• _Excerpted passage_:
Masterpieces that were initially hated by critics.

Space Jam has got 38% on rotten tomatoes.

38%!
 
Dark souls I'm guessing, since it's become more talked about as years have gone by.
 
Blade Runner and John Carpenters The Thing were both slated by critics on release and are now regarded as classics.
 
Don't think it was slated, but it was only a while after it was released that the first Predator movie started to gain cult status, looking forward to the latest one coming out soon.
Considering it came out 30 years ago, I don't think Predator looks dated the way some 80s movies do.
 
Black Sabbath's early albums were dismissed by pretty much all music critics back in the day. Particularly their third album Master of Reality, which is now widely regarded as probably the single most important record in the history of heavy music and a timeless masterpiece. Hindsight is easy of course, but it's still funny to look back at comments such as "just like Cream but worse", "the worst of the counterculture" and "a dim-witted, amoral exploitation".
 
Kubrick's The Shining took a while to catch on.

• _Input data_:
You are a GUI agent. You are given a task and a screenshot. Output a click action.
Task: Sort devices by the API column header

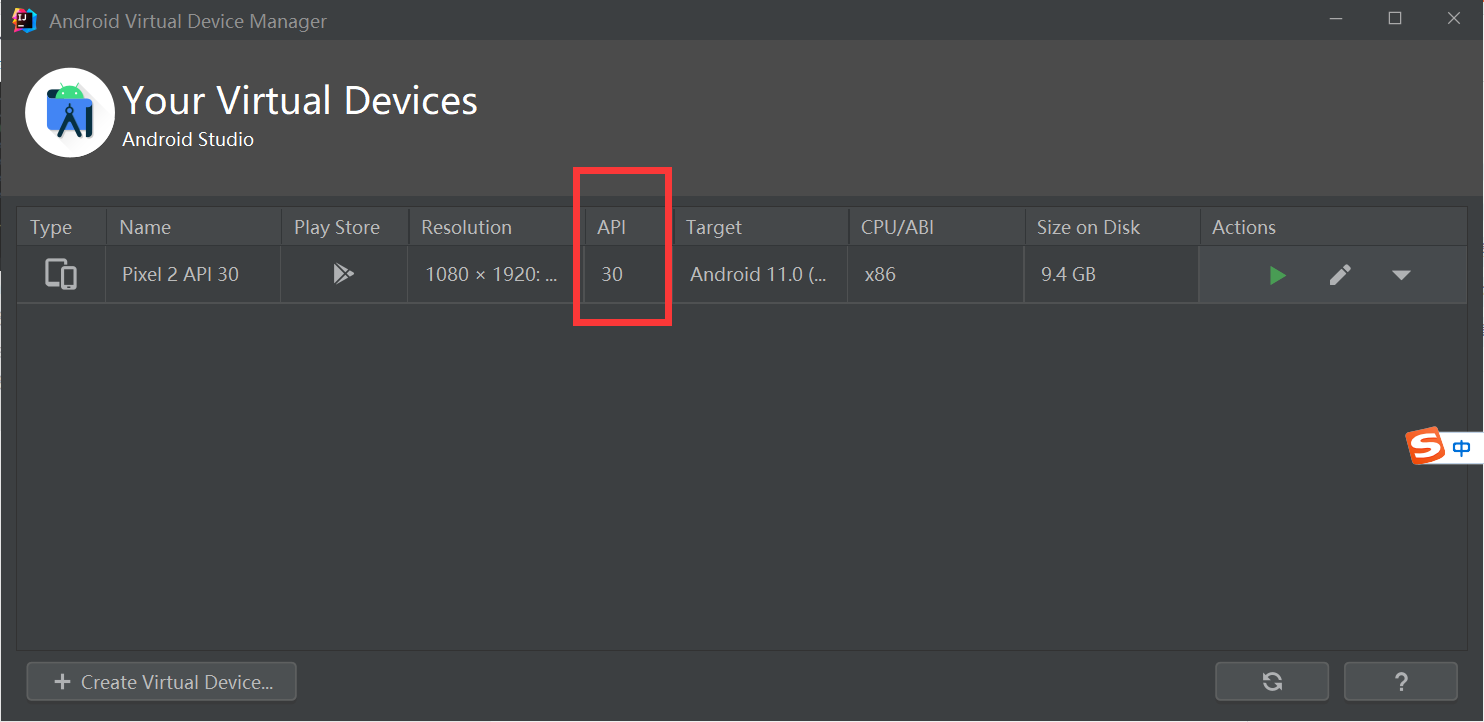(x=611, y=227)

• _Exercise 1_: From the discussion of masterpieces initially hated by critics, extract word for word the part that opens with the words containing "Don't think it" and closes with "80s movies do.".
• _Exercise 2_: In the discussion of masterpieces initially hated by critics, which Black Sabbath album is called probably the single most important record in the history of heavy music?
• _Exercise 3_: Write what comes next in the discussion of masterpieces initially hated by critics, picking up right after its final sentence.

• _Task result 1_:
Don't think it was slated, but it was only a while after it was released that the first Predator movie started to gain cult status, looking forward to the latest one coming out soon.
Considering it came out 30 years ago, I don't think Predator looks dated the way some 80s movies do.

• _Task result 2_: Master of Reality, the band's third album.

• _Task result 3_:
If you look at the Sight & Sound and TSPDT lists for the greatest films ever, only a small fraction of the films were met with unanimous critical and public acclaim.
 
Eyes Wide Shut is definitely not a masterpiece but I actually really liked it. In my opinion there are two reasons why it was so poorly received by critics.

1 - It was Kubrick’s last film and expectations were crazy high.

2 - Tom Cruise and Nicole Kidman being cast.

Interesting fact. Even though Cruise and Kidman were married at the time, their sexual chemistry was apparently so bad that Kubrick hired couple counsellers and sex therapists to help them seem more plausible in the romantic scenes. Needless to say their marriage didn’t last.

It was one of the worst films I have ever had the displeasure to see. I'm not a Kubrick fan but this is by far his worst film (of the ones I have seen). In fact this is the first time I have ever seen anyone like it at all. When I saw it half the theater walked out through boredom.
 
I don't see many masterpieces listed.

Blade Runner, Apocalypse Now and 2001 (even though I hate it) maybe.

But Con Air and Showgirls?

Even Shawshank is just many peoples favorite film, but surely nobody thinks it is a masterpiece?
 
It was one of the worst films I have ever had the displeasure to see. I'm not a Kubrick fan but this is by far his worst film (of the ones I have seen). In fact this is the first time I have ever seen anyone like it at all. When I saw it half the theater walked out through boredom.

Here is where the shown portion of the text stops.